Ein buntes Potpourri der vergangenen Wochen, mit steigender Gefahr der Wiederholung ...


----------



## Hidden (1. Juli 2013)

*AW: Seerosenblüten 2013*

Sehr schöne Seerosen. Am besten gefällt mir die peachfarbene, die bringt irgendwie Exotik in den Teich. Welche ist das denn? Clyde Ikins

lg Moritz


----------



## derseeberger (1. Juli 2013)

*AW: Seerosenblüten 2013*

endlich die erste Gelbe Blüte

 

 

Ich hatte schon Angst sie kommt nicht


----------



## bekamax (1. Juli 2013)

*AW: Seerosenblüten 2013*

Hallo Kama,

also ich glaub, ich kann noch ganz viel Müll vertragen...
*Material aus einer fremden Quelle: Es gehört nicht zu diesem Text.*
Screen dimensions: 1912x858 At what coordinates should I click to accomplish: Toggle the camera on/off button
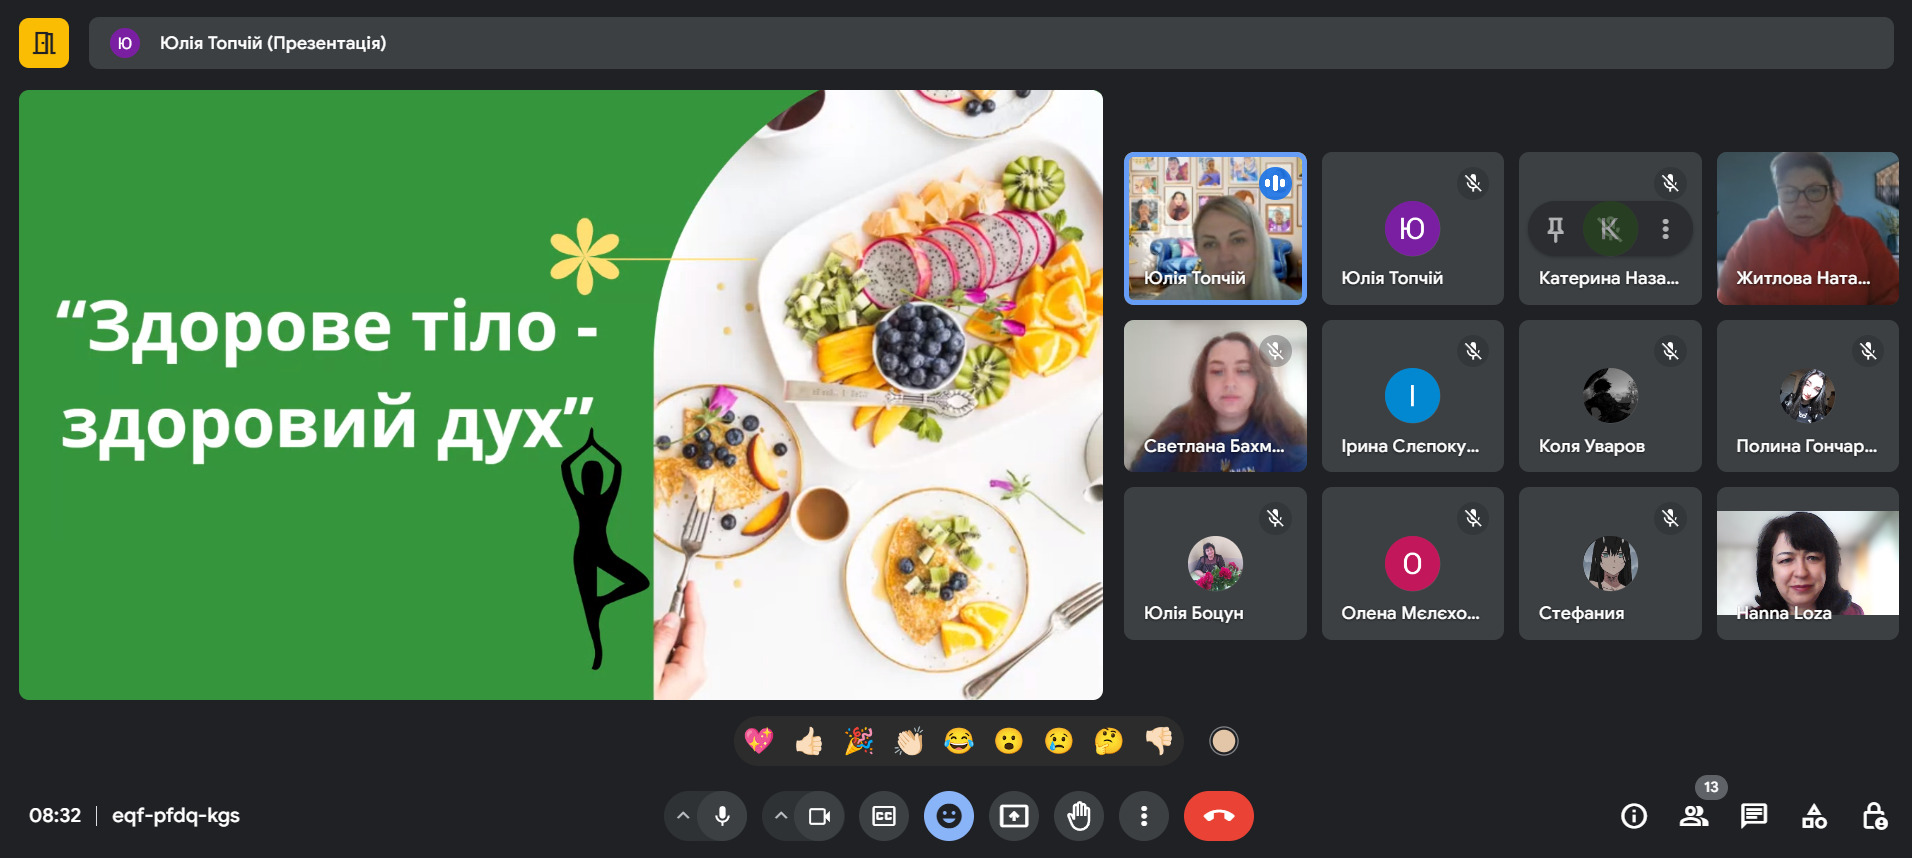(x=819, y=816)
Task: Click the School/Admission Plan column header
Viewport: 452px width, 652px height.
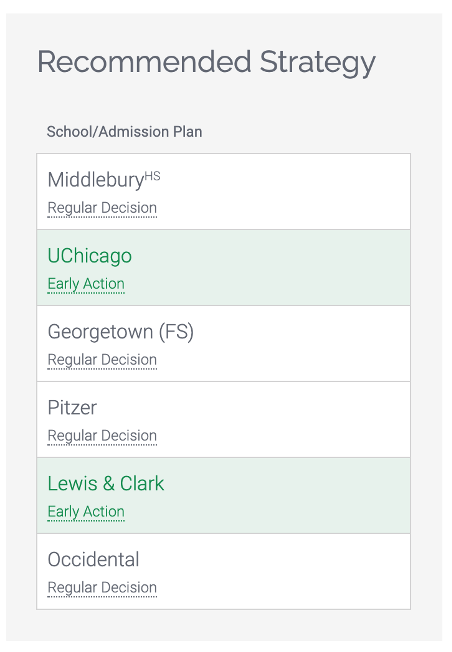Action: pos(124,132)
Irgendwann gibt's zwar keine Kopie, aber einen ähnlichen Teich in der Steiermark. Sicher. Ganz sicher.

LG
Karin


----------



## Kama (1. Juli 2013)

*AW: Seerosenblüten 2013*

@ Moritz
Die Clyde Ikins ist u.a. auf dem ersten Bild und meinem Avatar zu sehen, falls es die nicht ist, die du meinst, einfach nochmal nachhaken (da schreibt man einmal nicht die Namen dazu... ). 

@ Karin
Viel Spaß beim anlegen . 
Die Saison hat noch ein paar Tage .

@ misudapi
Die "Newton" habe ich für meinen morgendlichen Schattenbereich auserkoren, da ist frühestens ab mittags die Sonne, trotzdem blüht sie zuverlässig.


----------



## Hidden (2. Juli 2013)

*AW: Seerosenblüten 2013*

Hallo Kama,
Danke, ja die is es  sehr schön wirklich.


----------



## misudapi (2. Juli 2013)

*AW: Seerosenblüten 2013*

Hallo Kama,
 Danke für deine Antwort, die Blüte sieht sehr schön aus, aber das tun sie ja alle. Ich will diesen Monat mir noch eine Pflanze bestellen, weis eben nur nicht welche und wo. 
Gruß Susanne


----------



## Moonlight (3. Juli 2013)

*AW: Seerosenblüten 2013*

Ihr glücklichen 
Bei mir scheint dieses jahr nichts mit blüten zu werden. . .selbst meine chromatella,die mit 1m tiefe locker klar kommen sollte, zeigt keine große animositäten blüten zu bilden 

Mandy


----------



## XBabsX (3. Juli 2013)

*AW: Seerosenblüten 2013*

Leider war es schon am späten Nachmittag des 21.6. und die Blüten fast geschlossen. Aber ich denke Ihr seht trotzdem wie viele Seerosen blühen. Es sind 11. 
Im Moment machen sie wohl eine Pause, denn habe nur 5 geöffnete Blüten.
Sie blühen weiß, pink und eine ist gelb. 
Also eine rote brauch ich noch dringend.


----------



## burki (3. Juli 2013)

*AW: Seerosenblüten 2013*

Endlich die erste.

Dank des Sommers der ein Frühling oder Herbst ist.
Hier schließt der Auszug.